If gtid is not present locally, then it should be applied, right? Why to
look at server id at all? It's a thing of the past, from pre-gtid times.

> >> >> +--let $query1 = INSERT INTO t VALUES (20)
> >> >> +--let $query2 = DELETE FROM t2 WHERE f = 666 /* no such record */
> >> >> +--source binlog_truncate_active_log.inc
> >> >> +
> >> >> +--echo # Case B.
> >> >> +# The inverted sequence ends up to truncate only $query2
> >> >> +--let $this_search_pattern = Successfully truncated.*to remove transactions starting from GTID 0-1-10
> >> >> +--let $query1 = DELETE FROM t2 WHERE f = 0
> >> >
> >> > why not `= 666 /* no such record */` ?
> >> > is `= 0` important here?
> >> 
> >> Yes, there's a fine detail here.
> >> 
> >> 'The inverted sequence ends up' to leave in binlog
> >> 
> >>   $query1 = DELETE FROM t2 WHERE f = 0
> >> 
> >> which is as ineffective as 666. The patch recognizes the ineffectiveness
> >> through a special value of engines involved counter in Gtid event.
> >> In principle the truncation could
> >> start from it rather than the following $query2.
> >> But that would mean more complicated coding.
> >> So the semantics of the zero is to be good, as we're so used to :-)!
> >
> > Sorry, I didn't understand anything.

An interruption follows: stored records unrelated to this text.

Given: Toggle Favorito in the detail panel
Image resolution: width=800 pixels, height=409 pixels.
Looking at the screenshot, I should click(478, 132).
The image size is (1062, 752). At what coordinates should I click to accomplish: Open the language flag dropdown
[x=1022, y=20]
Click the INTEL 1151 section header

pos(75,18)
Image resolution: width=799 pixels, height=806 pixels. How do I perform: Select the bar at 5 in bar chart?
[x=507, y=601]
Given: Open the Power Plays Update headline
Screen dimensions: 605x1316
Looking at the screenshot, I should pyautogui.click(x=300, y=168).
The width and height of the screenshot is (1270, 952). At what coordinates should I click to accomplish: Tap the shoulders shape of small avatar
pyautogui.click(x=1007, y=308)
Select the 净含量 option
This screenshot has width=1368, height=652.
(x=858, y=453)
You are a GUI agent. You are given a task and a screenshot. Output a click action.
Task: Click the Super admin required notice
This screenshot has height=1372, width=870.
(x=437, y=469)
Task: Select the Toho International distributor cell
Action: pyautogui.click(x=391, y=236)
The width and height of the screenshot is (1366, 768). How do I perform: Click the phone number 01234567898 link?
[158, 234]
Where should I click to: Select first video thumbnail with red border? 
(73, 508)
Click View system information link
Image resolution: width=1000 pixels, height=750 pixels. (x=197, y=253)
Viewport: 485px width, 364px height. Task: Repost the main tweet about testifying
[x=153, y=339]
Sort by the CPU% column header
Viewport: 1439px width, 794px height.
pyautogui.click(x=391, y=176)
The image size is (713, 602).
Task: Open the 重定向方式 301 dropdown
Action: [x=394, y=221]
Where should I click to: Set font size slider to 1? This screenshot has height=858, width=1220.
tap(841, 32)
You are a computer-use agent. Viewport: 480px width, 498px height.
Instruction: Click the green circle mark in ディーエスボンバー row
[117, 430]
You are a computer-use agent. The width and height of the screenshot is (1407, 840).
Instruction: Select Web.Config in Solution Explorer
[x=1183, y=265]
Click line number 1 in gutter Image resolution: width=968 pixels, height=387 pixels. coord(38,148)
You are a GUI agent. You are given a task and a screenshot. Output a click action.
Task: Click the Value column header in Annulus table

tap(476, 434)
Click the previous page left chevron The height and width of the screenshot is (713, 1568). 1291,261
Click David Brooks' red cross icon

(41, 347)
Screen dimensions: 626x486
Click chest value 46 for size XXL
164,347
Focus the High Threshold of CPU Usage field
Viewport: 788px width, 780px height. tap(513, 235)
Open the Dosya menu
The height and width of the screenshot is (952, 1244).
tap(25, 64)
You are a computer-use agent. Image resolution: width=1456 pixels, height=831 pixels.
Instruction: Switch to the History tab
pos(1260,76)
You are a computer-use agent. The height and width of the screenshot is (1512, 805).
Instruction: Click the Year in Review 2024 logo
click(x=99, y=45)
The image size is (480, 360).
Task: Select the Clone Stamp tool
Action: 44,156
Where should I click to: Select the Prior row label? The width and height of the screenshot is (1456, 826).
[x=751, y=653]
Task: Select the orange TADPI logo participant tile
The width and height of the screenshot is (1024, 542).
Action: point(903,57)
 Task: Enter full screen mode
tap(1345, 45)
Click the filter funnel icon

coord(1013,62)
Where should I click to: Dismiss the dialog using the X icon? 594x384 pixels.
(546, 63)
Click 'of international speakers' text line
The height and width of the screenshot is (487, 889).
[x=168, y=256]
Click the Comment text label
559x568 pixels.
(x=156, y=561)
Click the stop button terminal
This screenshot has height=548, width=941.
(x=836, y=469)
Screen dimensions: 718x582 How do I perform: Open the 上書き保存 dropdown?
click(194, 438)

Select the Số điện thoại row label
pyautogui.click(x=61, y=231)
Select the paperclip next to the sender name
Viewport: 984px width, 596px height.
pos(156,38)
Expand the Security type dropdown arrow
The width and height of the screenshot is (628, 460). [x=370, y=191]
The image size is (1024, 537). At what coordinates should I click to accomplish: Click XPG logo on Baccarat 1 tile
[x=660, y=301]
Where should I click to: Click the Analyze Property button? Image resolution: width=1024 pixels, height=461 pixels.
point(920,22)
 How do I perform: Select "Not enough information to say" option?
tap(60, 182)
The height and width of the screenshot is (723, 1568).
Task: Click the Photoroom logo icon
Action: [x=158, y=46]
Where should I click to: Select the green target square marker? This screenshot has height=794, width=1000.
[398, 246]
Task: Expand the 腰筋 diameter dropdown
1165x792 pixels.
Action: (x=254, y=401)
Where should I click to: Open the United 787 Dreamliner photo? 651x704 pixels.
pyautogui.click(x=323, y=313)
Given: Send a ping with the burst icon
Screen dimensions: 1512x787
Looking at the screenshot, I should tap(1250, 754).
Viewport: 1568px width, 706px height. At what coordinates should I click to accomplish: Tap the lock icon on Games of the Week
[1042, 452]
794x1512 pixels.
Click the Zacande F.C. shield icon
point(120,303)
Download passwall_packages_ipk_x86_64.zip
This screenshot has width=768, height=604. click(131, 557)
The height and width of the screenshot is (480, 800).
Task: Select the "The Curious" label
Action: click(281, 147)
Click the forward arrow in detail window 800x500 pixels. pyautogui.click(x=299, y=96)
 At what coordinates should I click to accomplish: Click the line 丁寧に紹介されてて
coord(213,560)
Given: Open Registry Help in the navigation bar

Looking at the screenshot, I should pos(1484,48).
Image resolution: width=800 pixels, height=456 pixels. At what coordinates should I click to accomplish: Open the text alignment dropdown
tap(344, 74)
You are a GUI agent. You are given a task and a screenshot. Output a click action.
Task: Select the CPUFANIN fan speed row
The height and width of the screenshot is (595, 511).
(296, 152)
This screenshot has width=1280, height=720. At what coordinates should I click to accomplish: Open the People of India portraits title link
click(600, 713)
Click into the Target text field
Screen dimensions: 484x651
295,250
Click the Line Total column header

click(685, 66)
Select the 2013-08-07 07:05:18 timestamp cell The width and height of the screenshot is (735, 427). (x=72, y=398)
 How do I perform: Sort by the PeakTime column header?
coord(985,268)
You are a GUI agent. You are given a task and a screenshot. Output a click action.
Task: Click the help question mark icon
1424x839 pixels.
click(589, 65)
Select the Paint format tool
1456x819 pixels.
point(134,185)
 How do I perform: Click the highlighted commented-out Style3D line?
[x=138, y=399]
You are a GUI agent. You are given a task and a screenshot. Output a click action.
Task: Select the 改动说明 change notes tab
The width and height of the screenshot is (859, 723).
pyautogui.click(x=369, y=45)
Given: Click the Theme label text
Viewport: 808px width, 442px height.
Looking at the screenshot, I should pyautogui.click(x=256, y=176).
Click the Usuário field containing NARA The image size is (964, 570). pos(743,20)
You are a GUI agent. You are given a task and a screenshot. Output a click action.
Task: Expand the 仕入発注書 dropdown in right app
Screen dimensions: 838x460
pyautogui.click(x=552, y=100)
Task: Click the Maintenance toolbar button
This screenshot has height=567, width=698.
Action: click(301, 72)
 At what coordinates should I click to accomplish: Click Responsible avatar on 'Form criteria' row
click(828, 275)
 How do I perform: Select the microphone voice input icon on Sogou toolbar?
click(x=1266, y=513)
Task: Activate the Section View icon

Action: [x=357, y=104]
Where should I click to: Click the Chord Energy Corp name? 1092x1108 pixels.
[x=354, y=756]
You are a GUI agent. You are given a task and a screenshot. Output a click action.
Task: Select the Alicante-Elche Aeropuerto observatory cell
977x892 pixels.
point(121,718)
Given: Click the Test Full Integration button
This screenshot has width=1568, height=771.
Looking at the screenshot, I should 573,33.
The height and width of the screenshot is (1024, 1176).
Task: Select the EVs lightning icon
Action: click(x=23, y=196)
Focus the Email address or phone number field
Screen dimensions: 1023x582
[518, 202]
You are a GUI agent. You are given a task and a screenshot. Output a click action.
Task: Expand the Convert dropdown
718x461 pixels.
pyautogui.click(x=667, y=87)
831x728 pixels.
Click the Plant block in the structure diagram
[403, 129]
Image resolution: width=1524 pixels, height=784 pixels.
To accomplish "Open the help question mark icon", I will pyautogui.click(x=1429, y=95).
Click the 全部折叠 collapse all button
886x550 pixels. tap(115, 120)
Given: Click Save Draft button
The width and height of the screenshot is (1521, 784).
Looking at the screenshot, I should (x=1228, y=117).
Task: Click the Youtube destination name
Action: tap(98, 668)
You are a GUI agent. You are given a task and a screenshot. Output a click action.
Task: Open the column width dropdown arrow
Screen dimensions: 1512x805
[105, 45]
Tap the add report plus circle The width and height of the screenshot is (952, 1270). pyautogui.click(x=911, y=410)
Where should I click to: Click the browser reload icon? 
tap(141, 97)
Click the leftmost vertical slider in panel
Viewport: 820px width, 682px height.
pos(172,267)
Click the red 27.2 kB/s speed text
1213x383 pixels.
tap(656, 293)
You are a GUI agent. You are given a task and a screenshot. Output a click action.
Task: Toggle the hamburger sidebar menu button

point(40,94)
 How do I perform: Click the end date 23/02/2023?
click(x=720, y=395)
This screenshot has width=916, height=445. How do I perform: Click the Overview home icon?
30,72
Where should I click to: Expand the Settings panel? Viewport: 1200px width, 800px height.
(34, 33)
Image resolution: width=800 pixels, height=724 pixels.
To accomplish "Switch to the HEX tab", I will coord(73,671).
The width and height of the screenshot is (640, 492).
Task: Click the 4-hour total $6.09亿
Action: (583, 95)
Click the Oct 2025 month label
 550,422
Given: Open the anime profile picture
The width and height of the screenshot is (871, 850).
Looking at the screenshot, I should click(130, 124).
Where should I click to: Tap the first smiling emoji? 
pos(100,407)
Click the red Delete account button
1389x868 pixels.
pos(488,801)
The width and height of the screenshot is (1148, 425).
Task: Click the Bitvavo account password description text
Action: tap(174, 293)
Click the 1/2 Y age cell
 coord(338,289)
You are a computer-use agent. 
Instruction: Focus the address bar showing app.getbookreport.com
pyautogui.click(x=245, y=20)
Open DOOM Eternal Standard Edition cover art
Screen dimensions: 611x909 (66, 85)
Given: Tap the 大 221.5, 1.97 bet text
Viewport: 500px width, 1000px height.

What does the value in the WHERE
> > clause has to do with engines and where the binlog is truncated?

ok. after discussing the issue on slack, the answer appears to be "the
value in WHERE has nothing to do with any of that, it doesn't matter
whether it's 0 or 666 as long as it doesn't match any rows"

then, I'd say, better change 0 to 667 in the test. We wouldn't be having
this discussion at all if you'd have some number that appeared arbitrary
(and "667" is fine). My confusion was exactly caused by the fact that it
looked like =0 matters, that it was important to hav 0 there.
 
> >> >> +--let $query2 = INSERT INTO t VALUES (20)
> >> >> +--source binlog_truncate_active_log.inc
> > ...
> >> >> diff --git a/sql/sql_class.h b/sql/sql_class.h
> >> >> index 140394fefc1..87fa88d4c89 100644
> >> >> --- a/sql/sql_class.h
> >> >> +++ b/sql/sql_class.h
> >> >> @@ -4632,7 +4632,7 @@ class THD :public Statement,
> >> >>    LF_PINS *tdc_hash_pins;
> >> >>    LF_PINS *xid_hash_pins;
> >> >>    bool fix_xid_hash_pins();
> >> >> -
> >> >> +  bool is_1pc_ro_trans;
> >> >
> >> > I don't like how it looks, it's in THD (for every single connection
> >> > and more) and it's only used in some exotic cases. It's set in two
> >> > places around ha_commit_one_phase(), when it would be better to set
> >> > it inside ha_commit_one_phase(), in one place only.
> >> >
> >> > But I cannot suggest how to get rid of it yet as I don't understand
> >> > what it's for, I've asked a question about it below, in
> >> > Gtid_log_event::Gtid_log_event
> >> 
> >> The flag is to help sorting out ineffective (no engine data change)
> >> STATEMENT binlog-format logged transaction. I thought it's practical
> >> enough to face and important to handle.
> >> Through an example,
> >> let the table `t' be initially empty, and
> >> let binlog contain
> >> 
> >> trx1: INSERT INTO t SET   a = 1;   /* slave acked, trx got committed in engine */
> >> trx2: INSERT INTO t SET   a = 2;   /* not acked, trx remains prepared in engine */
> >> trx3: DELETE FROM t WHERE a = 0;   /* ineffective, does not have Xid event */
> >> 
> >> prior a crash with their states as commented.
> >> The truncate trx should be trx2 as the trx3's status
> >> suggests it's harmless for involving into
> >> truncation.
> >> However we have yet to distinguish it from unsafe (to truncate)
> >> event group ("transaction") that also ends with COMMIT query not Xid event.
> >
> > Hmm. I see. But thd isn't a universal dumpster for passing
> > arguments to the function, don't use it like that.
> 
> Well, I had to resort to that. To explain,
> 
> > Please, pass this "read-only transaction with no xid" flag to the
> > Gtid_log_event constructor as an argument. Or recalculate it inside
> > the constructor, it's not such an expensive thing to do.
> 
> To pass a flag ensues adding an extra arg to
>   struct handlerton::commit
> which I don't feel easy about considering the reason.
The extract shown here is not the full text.